→ Task details
From the line containing "The image size is (1091, 694)." to the final line of the entries, copy each line exactly. Pictures stay out.

→ Records to process
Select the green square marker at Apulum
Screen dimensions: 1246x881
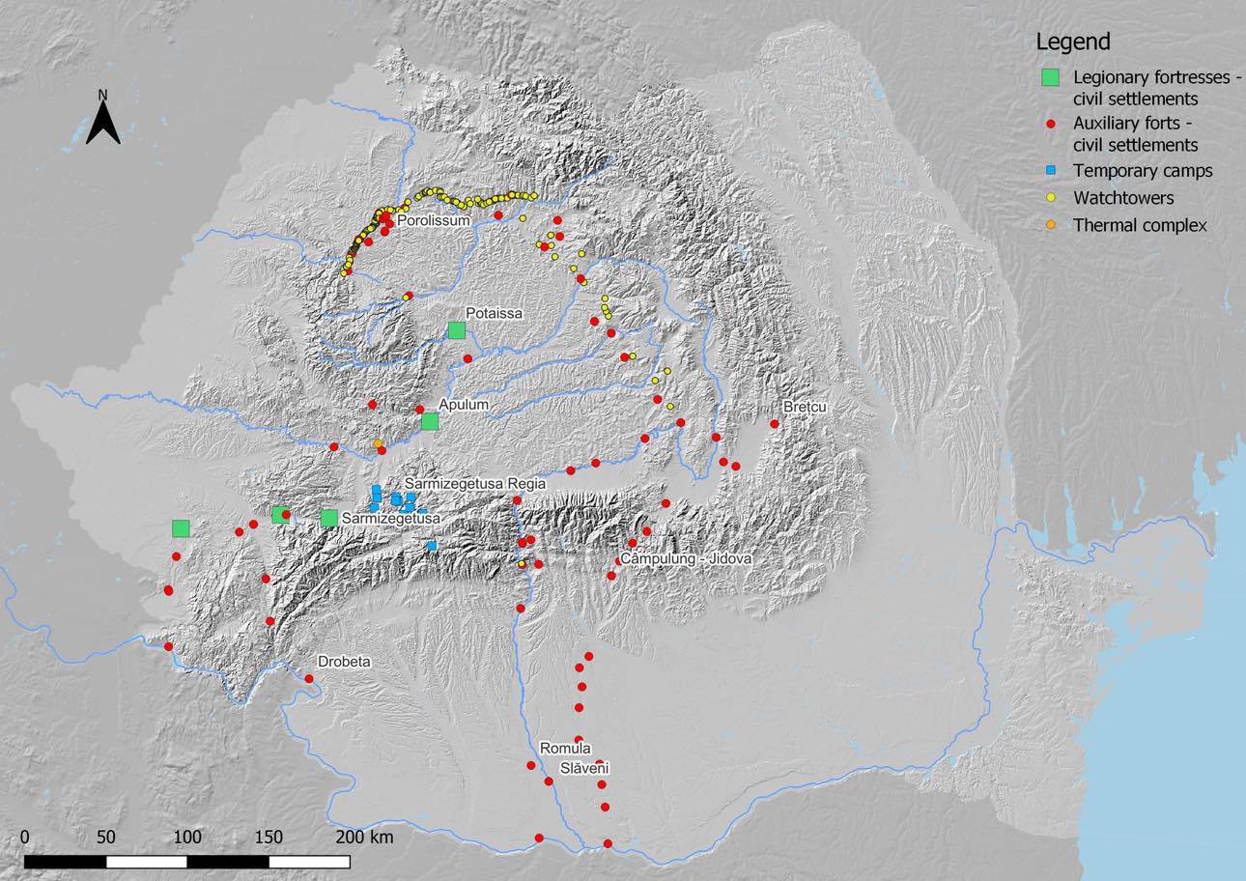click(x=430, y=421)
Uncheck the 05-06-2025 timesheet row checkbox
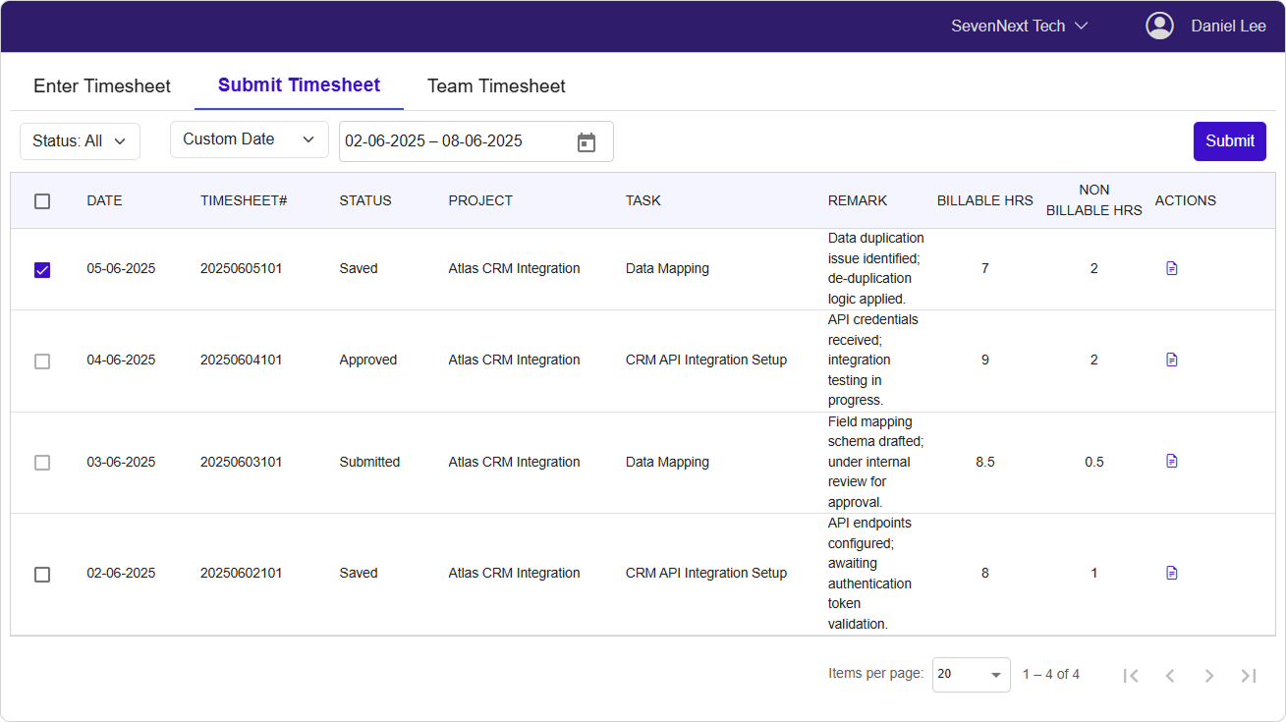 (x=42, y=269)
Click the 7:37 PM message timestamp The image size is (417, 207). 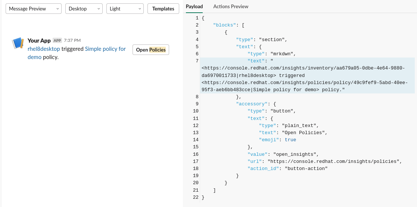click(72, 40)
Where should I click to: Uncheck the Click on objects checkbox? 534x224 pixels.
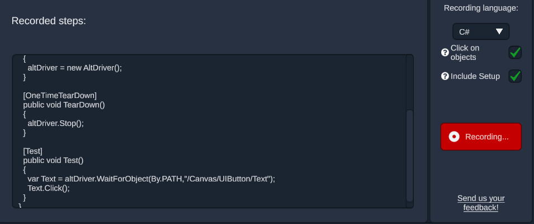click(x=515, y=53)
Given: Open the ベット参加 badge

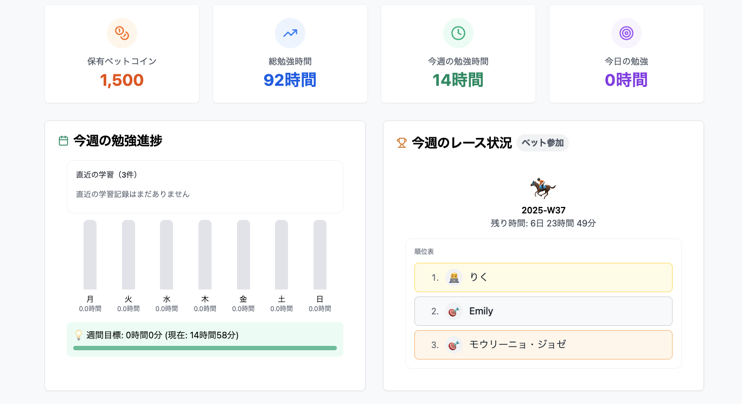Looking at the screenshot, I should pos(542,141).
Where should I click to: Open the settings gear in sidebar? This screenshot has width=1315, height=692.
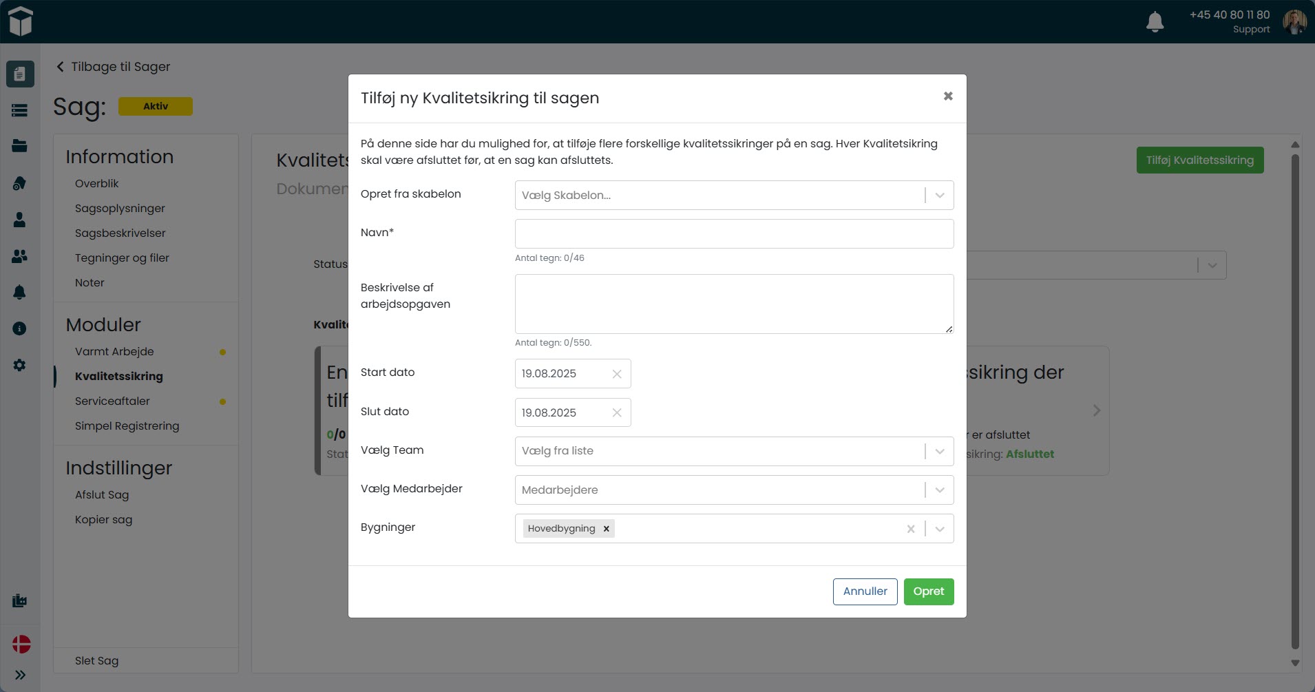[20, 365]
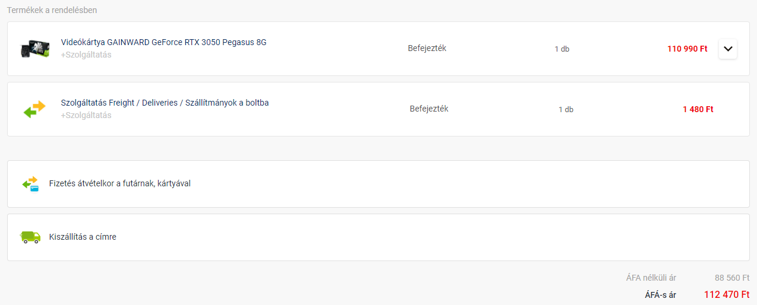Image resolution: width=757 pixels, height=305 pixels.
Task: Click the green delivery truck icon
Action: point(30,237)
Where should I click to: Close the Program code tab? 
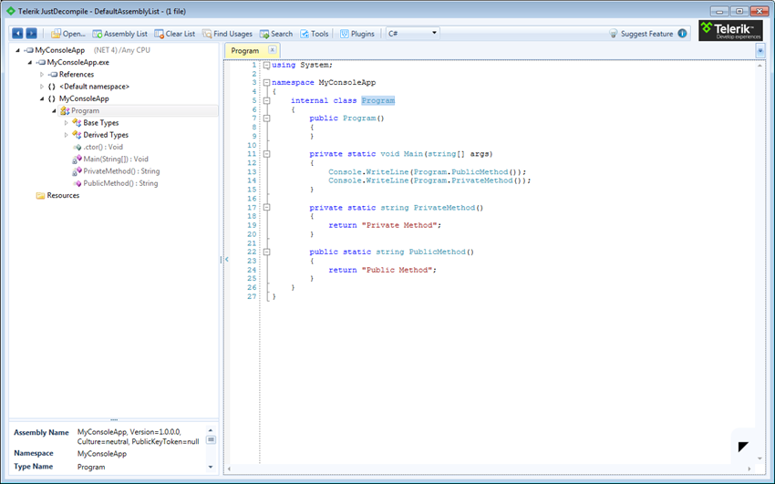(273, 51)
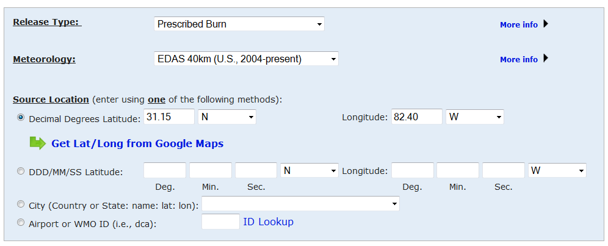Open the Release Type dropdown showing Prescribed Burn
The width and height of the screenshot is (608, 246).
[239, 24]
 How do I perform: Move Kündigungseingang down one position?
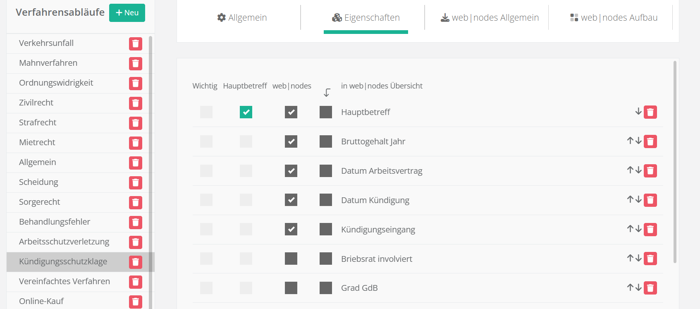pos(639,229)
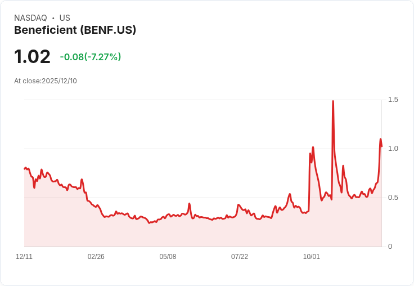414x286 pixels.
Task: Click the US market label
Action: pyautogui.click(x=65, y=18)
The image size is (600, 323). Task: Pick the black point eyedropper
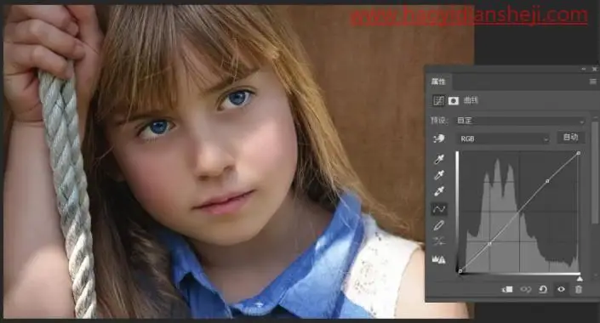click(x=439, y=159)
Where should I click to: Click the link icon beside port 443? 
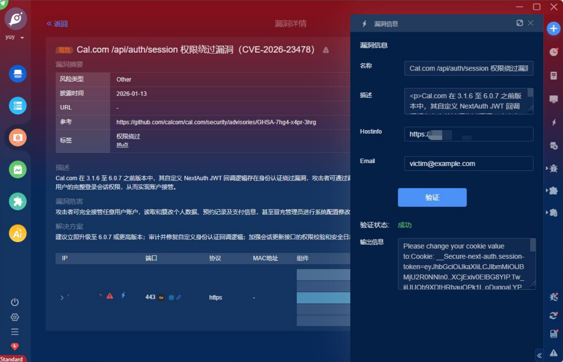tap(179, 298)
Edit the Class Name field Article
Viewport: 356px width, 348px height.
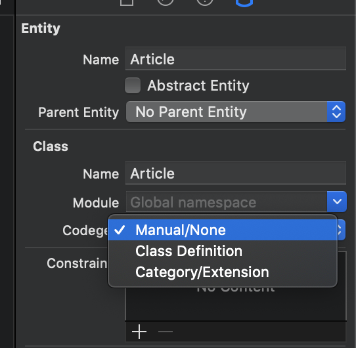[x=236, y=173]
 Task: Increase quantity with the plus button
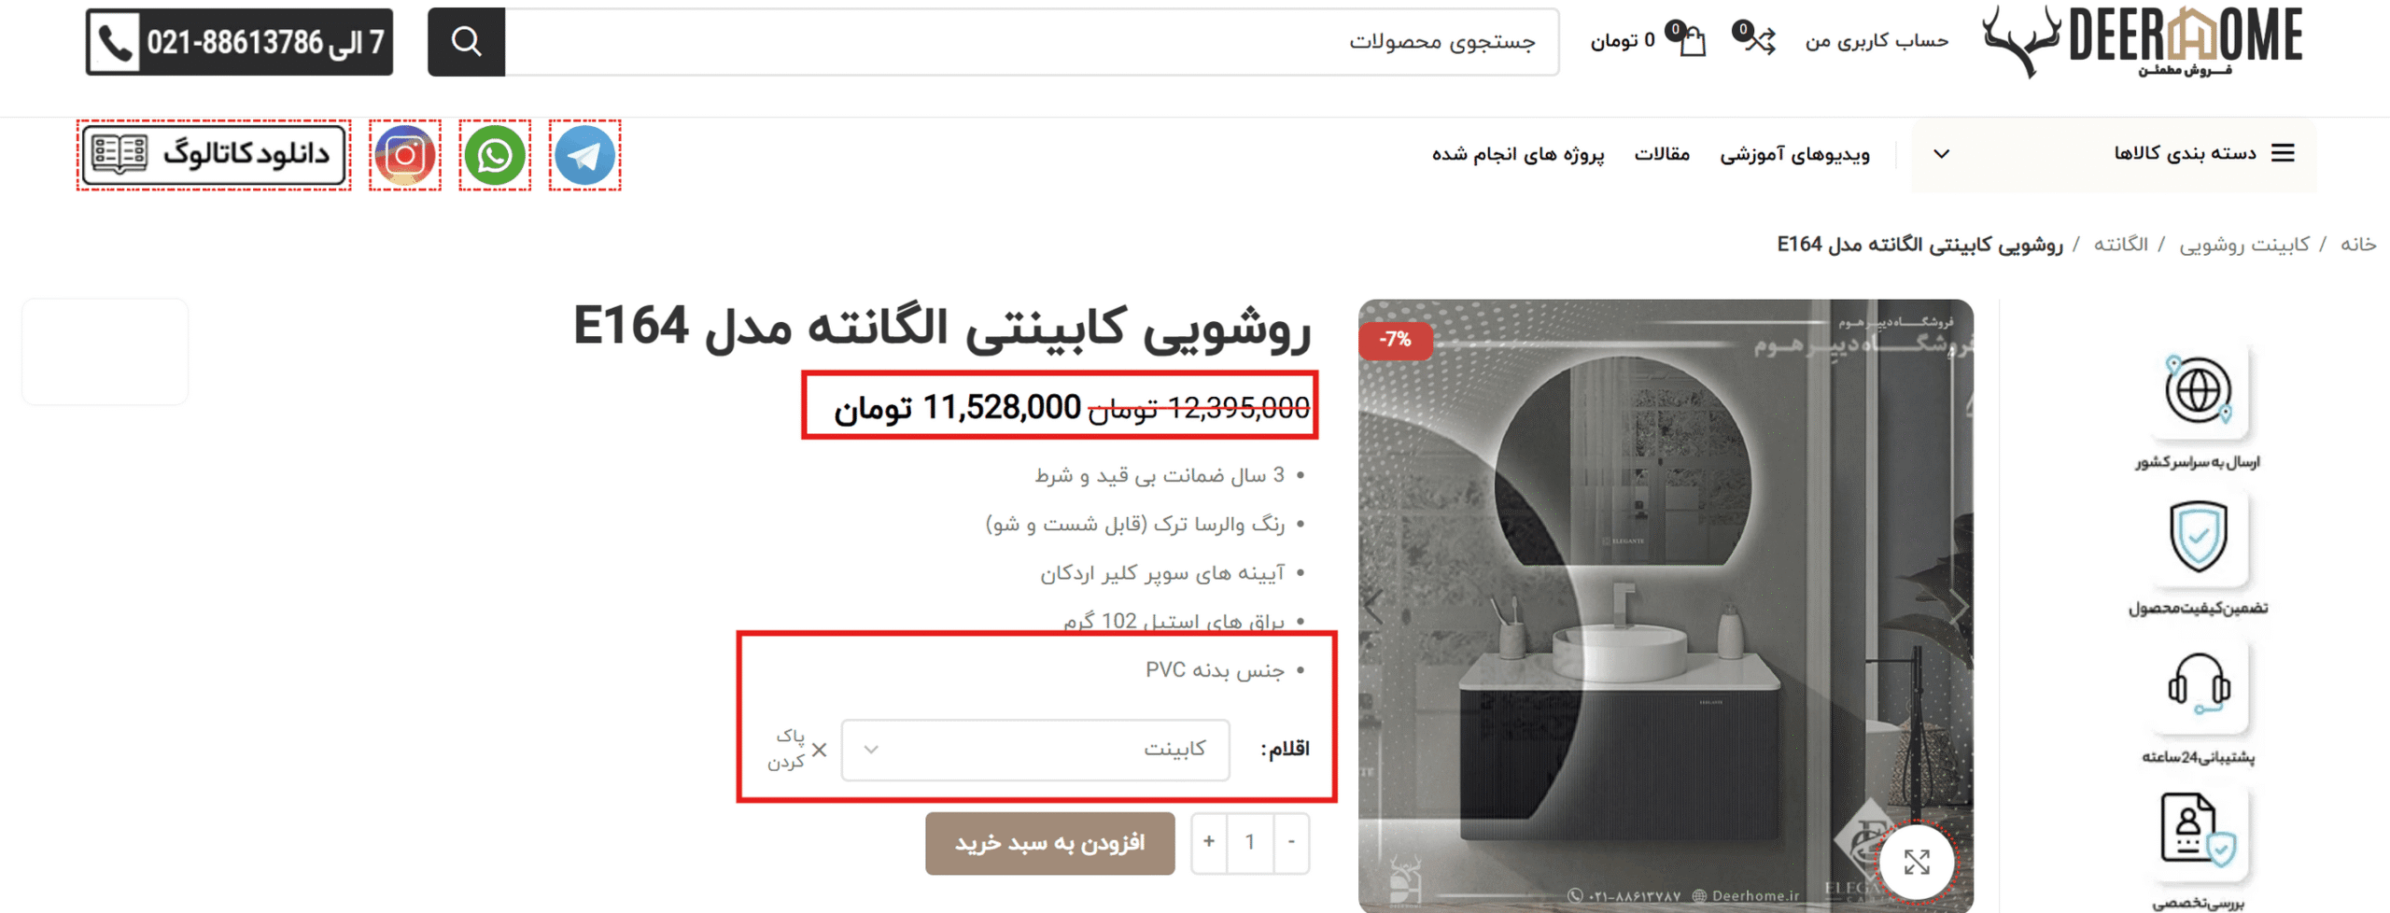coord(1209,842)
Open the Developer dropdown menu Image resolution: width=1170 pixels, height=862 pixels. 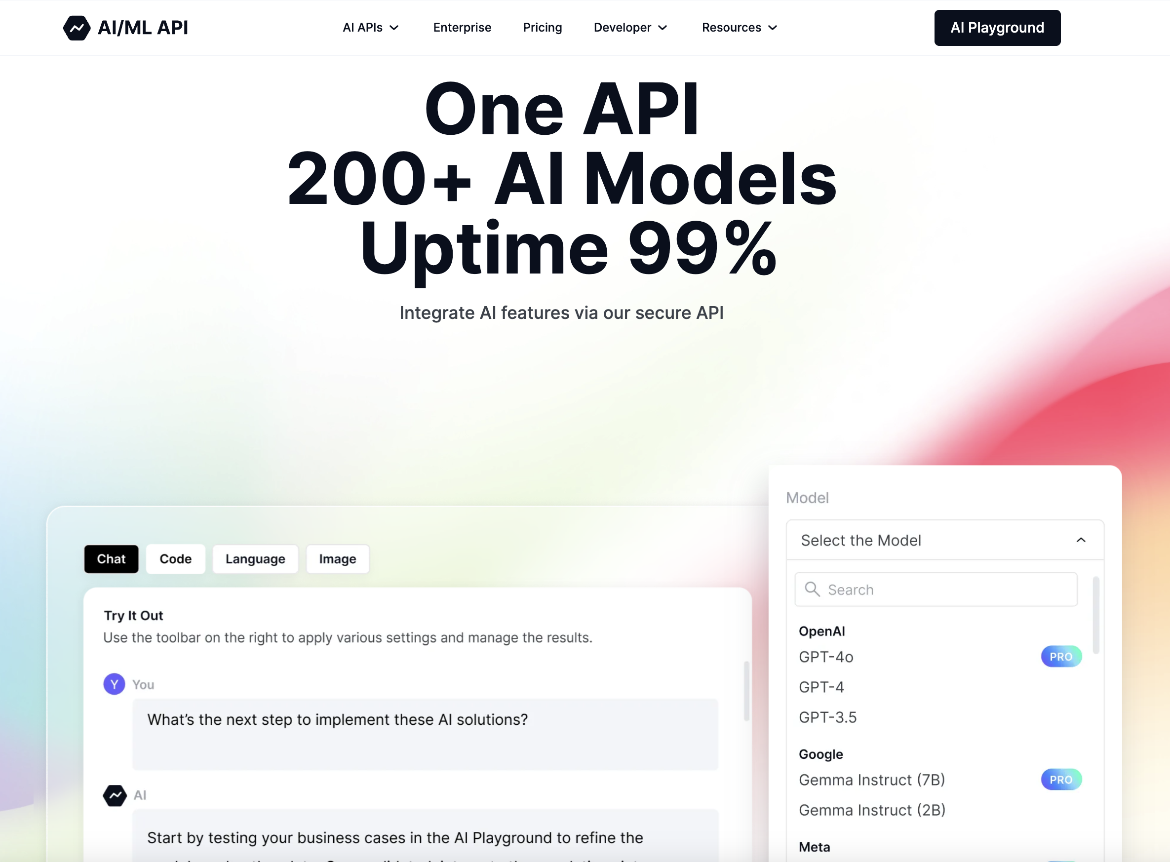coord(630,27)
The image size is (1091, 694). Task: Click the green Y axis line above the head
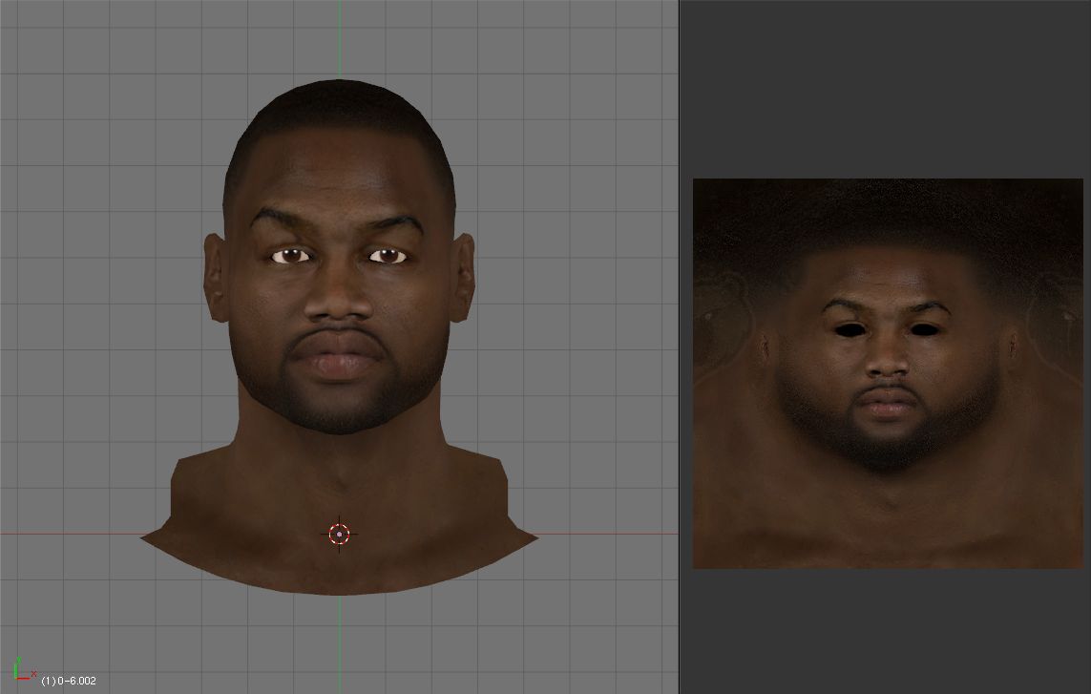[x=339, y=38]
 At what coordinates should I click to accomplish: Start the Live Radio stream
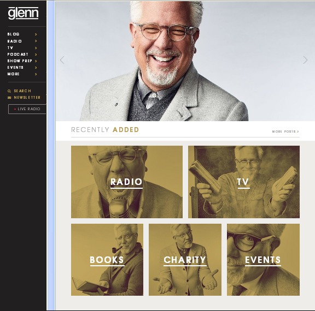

→ Output of the exercise
The image size is (1091, 694). Task: Click the green Y axis line above the head
[x=339, y=38]
 At what coordinates should I click to accomplish: Start the Live Radio stream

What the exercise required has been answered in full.